Work to be completed >>
Count the lines in the rows below that contain the word "computer" and reply with only that number.

Data supplied >>
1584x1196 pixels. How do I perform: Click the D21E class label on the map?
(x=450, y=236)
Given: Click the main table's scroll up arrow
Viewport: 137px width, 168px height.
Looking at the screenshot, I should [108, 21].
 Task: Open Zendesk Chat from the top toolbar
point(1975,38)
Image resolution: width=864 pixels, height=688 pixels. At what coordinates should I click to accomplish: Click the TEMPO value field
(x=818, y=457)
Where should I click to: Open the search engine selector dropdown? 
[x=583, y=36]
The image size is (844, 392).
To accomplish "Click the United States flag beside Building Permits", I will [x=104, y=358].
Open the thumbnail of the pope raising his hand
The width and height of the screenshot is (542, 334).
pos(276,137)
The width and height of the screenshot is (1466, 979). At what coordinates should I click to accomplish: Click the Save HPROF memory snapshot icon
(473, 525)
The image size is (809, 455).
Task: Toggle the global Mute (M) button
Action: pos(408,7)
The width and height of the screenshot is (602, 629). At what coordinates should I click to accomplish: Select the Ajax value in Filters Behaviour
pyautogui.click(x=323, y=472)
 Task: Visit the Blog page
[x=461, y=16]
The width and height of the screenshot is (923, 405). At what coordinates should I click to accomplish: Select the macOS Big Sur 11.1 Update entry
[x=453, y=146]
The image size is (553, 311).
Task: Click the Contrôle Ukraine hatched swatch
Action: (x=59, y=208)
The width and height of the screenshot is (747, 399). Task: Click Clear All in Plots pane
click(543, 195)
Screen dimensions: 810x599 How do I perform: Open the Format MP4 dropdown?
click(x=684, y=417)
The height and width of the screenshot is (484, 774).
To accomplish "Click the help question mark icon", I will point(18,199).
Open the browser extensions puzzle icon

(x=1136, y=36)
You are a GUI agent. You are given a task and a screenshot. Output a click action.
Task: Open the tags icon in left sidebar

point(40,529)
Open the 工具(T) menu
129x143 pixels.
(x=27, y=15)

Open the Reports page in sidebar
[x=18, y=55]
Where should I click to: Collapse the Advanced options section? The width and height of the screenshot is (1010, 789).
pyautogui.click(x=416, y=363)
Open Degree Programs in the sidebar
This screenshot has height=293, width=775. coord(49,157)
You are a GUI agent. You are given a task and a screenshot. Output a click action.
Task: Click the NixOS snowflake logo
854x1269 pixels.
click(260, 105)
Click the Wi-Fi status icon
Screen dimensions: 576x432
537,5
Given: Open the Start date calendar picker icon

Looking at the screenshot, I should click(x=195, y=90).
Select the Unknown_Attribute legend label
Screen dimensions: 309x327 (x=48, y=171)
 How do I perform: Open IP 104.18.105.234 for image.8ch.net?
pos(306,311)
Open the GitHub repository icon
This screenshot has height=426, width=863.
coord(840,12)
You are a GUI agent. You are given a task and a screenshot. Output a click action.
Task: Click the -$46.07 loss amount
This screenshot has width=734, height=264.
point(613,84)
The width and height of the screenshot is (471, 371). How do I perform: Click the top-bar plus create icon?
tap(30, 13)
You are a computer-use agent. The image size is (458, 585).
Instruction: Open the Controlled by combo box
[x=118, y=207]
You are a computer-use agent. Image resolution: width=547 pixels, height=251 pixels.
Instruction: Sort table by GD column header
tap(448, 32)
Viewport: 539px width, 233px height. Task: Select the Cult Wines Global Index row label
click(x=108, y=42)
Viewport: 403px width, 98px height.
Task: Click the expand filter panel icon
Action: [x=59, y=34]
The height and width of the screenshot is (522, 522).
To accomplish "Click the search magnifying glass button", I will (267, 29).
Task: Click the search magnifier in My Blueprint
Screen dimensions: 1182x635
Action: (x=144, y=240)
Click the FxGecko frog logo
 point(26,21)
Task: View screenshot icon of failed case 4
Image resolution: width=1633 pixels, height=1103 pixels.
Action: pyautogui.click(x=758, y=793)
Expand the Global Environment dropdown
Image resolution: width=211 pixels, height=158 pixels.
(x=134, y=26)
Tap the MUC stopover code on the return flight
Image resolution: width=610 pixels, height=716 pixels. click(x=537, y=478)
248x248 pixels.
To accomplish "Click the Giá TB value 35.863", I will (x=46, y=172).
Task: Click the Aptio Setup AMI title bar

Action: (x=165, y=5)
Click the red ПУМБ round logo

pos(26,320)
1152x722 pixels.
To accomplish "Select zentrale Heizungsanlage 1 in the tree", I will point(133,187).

Task result >>
2